Aujourd'hui, les auteurs du catalogue de Bâle réunis par Markus Bruderlin poursuivent méthodiquement ce travail d'interprétation lavant Kiefer de tout soupçon. Ainsi, selon eux, l'hommage Au peintre inconnu doit s'entendre comme une tentative de " détourner a posteriori les honneurs pervertis rendus par les nazis à leurs héros criminels, et à les purifier en les accordant à un authentique héros, le peintre..." Légèrement tiré par les cheveux, non? On voudrait adhérer à ce genre d'explication, mais l'on ne voit rien dans la peinture elle-même qui soit conforme aux bonnes intentions supposées du peintre.
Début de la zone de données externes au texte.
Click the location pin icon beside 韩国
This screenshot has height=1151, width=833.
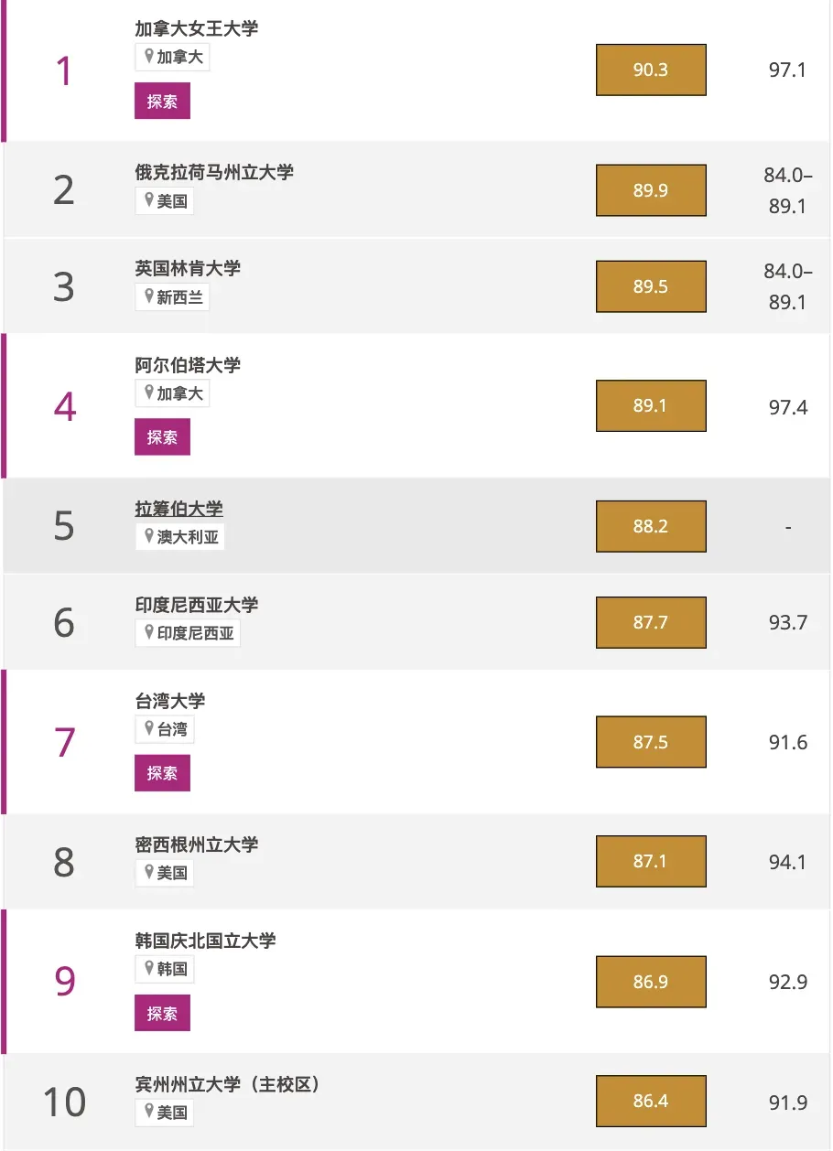pos(149,968)
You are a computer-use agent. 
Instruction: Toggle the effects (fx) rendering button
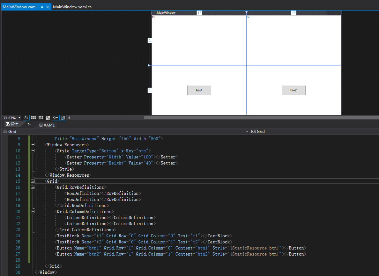tap(26, 118)
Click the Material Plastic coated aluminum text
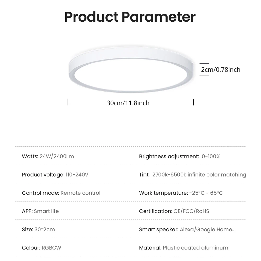 [183, 248]
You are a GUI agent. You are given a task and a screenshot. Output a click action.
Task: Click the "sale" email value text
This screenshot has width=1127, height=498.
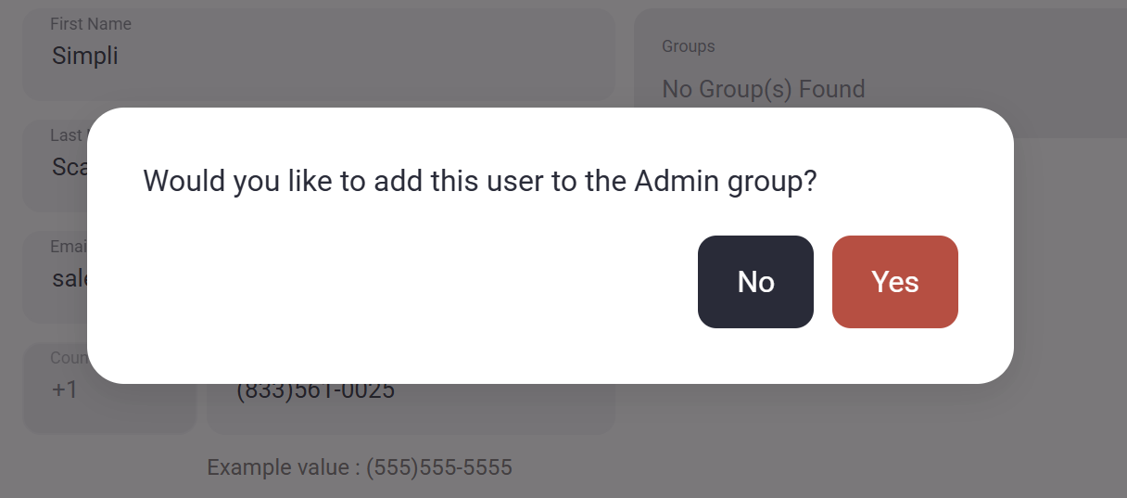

Il ne me reste, pour déterminer si le "sens "chez Kiefer est une fascination morbide et complaisante pour les aspects les plus sombres du passé allemand ou au contraire une tentative pour les évacuer, il ne me reste qu'un souvenir. Le souvenir, en l'occurrence, de l'entrée d'Anselm Kiefer dans la salle du Musée d'Art Moderne de la Ville de Paris où, en 1984, un dîner était donné en son honneur. Le cheveu blond coupé ras, vêtu d'un treillis militaire et chaussé de rangers, ce grand jeune homme était accompagné d'une demi-douzaine d'amis ou gardes du corps portant le même uniforme. Sensation désagréable de l'irruption d'un commando de la Wehrmacht. Illusion, sans doute: je sais que Kiefer vit actuellement tranquillement en France, dans sa propriété du Gard, et que s'il lui est arrivé naguère de faire le salut nazi devant des français, c'était simple plaisanterie. Je sais cela, mais pourquoi se fait-il que je ne parviens pas à lire l'excellente peinture expressionniste d'Anselm Kiefer comme un plaidoyer antinazi ou même seulement comme un art rusant avec des images auxquelles aucun artiste allemand ne saurait se soustraire ?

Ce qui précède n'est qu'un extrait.